Número de chamadas para a linha telefónica do SNS24, número de testes realizados, informações sobre os doentes internados, sobre os sintomas de todas as outras pessoas que estão infetadas com covid-19, números de profissionais infetados. A lista é longa, não termina por aqui, estes são apenas alguns exemplos de dados a que cientistas e investigadores querem ter acesso, tendo já feito um pedido ao Governo português nesse sentido.
No debate quinzenal da semana passada, o primeiro-ministro, António Costa, anunciou que a Direção-Geral da Saúde vai “muito brevemente passar a libertar” todos esses dados, anónimos, “de forma a permitir o acesso livre por todas as equipas de investigação nas mais diferentes áreas”, mas tal ainda não aconteceu, diz ao Expresso Carlos Oliveira, Conselheiro do European Innovation Council. É um dos signatários da carta enviada ao Governo a apelar à disponibilização desses dados.

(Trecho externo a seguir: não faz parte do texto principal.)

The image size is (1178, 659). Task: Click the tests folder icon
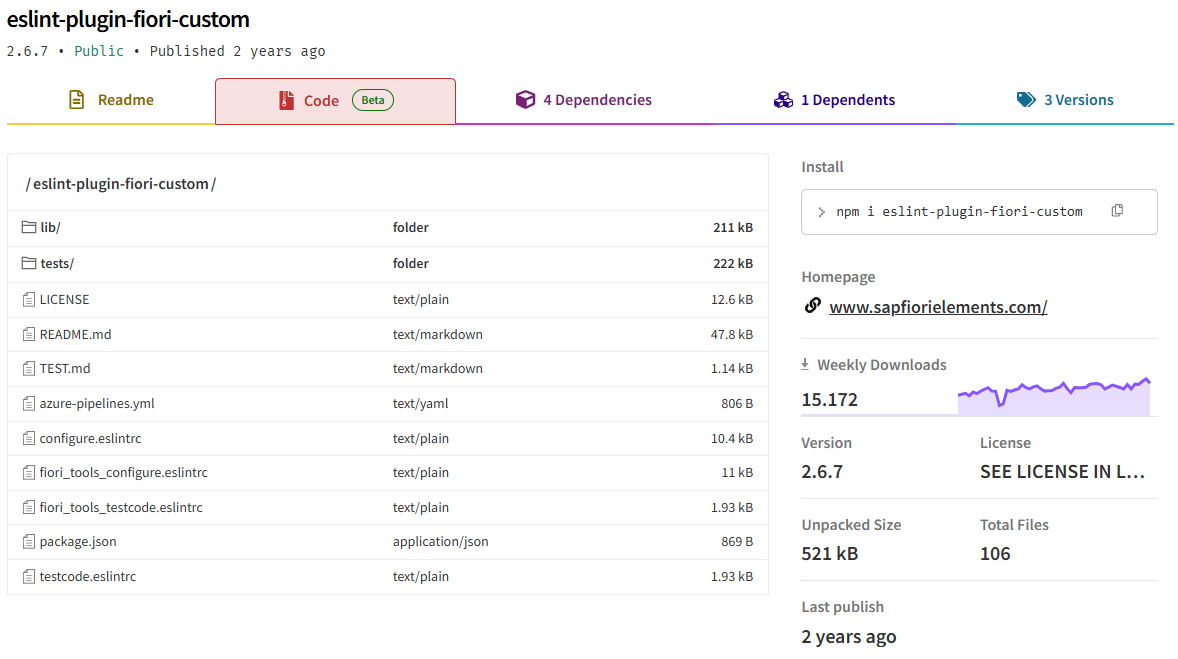click(x=29, y=264)
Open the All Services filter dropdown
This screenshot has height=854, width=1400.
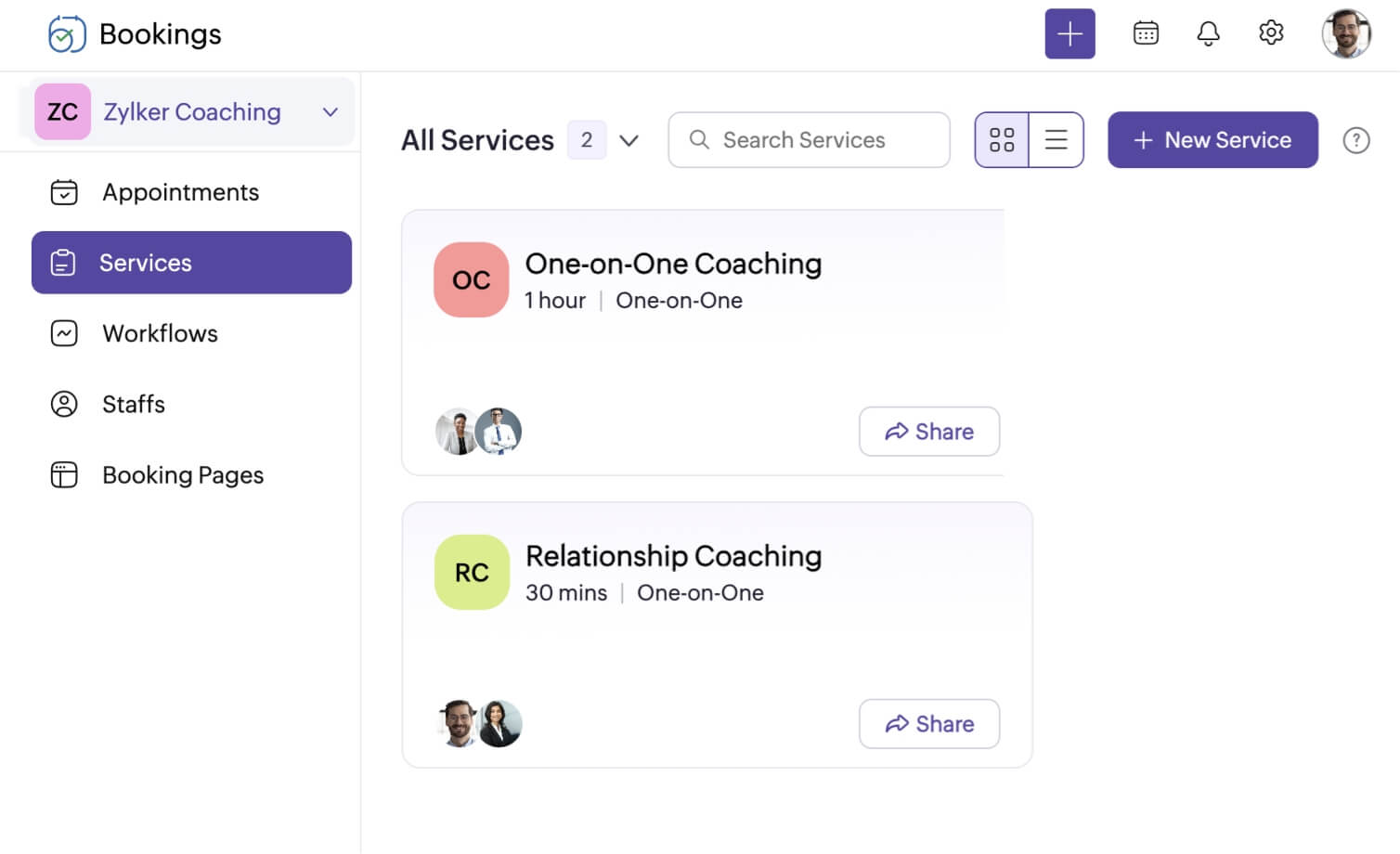pos(629,140)
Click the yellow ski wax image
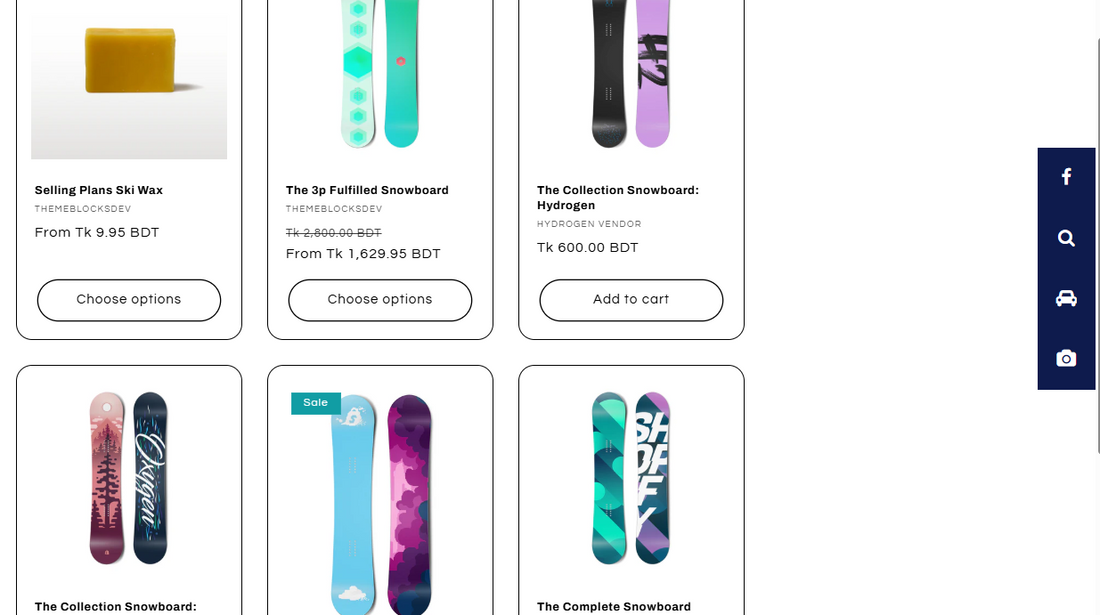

“Há vontade política, só falta pôr em prática a medida”, sublinha o também antigo Secretário de Estado do Empreendedorismo, Competitividade e Inovação. A disponibilização destes dados de saúde pública é uma das medidas que consta do decreto de renovação do estado de emergência, que entrou em vigor esta sexta-feira. “A Direcção-Geral da Saúde disponibiliza à comunidade científica e tecnológica portuguesa o acesso a microdados de saúde pública relativos a doentes infectados pelo novo coronavírus SARS-CoV-2 e a pessoas com suspeita de covid-19”, lê-se no artigo 39.º do decreto.
“Todos os dias vemos gráficos que são feitos à custa de dados pouco claros”
Mas qual a importância dessa medida? “O acesso a esses dados permitirá aos investigadores ajudar o Governo na definição de políticas públicas para travar a doença ou aplicá-las na fase que se seguirá à pandemia”, explica Carlos Oliveira, que foi também Secretário de Estado do Empreendedorismo, Competitividade e Inovação. Numa altura em que “são limitados os recursos do Estado para lidar com a situação, há muitos cientistas e investigadores que estão disponíveis para colaborar”, diz ainda, chamando a atenção para outro aspeto: “Todos os dias vemos gráficos na Internet e nas redes sociais sobre a evolução da curva epidémica, que são feitos à custa de dados pouco claros ou desatualizados, e a disponibilização dos dados para toda a comunidade científica evitaria isso”.
Não só evitaria isso como abriria caminho para todo uma “panóplia de análises e estudos”. Com base no número de pessoas infetadas “podia perceber-se como é que o vírus se está a propagar nas diferentes regiões e hospitais do país e atuar aí de uma forma diferenciada”. Também a informação sobre os sintomas da doença seria útil porque permitiria, por exemplo, “extrair padrões, ver se há diferenças regionais, se há cadeias de transmissão”.
Carlos Oliveira entende que possa haver alguma resistência ou “desconforto” face à divulgação de todos estes dados, “que podem mostrar que, de facto, o país não estava preparado para isto, tal como nenhum estava”. “Certamente não terá agradado a Boris Johnson [primeiro-ministro britânico] as conclusões do estudo do Imperial College, de Londres, que mostrou que iriam morrer centenas de milhares de pessoas se fosse mantida a mesma estratégia, mas ele percebeu que tinha de optar por outras medidas. Não se pode ter medo do conhecimento e dos dados”, diz, garantindo, ainda assim, que a intenção dos investigadores não é apurar responsabilidades. “É preciso perceber que isto é mesmo uma guerra. E que há aqui um batalhão de soldados, que são os cientistas e investigadores, que podem rapidamente começar a trabalhar em prol do bem comum e ajudar o Estado. O nosso espírito é de ajuda.”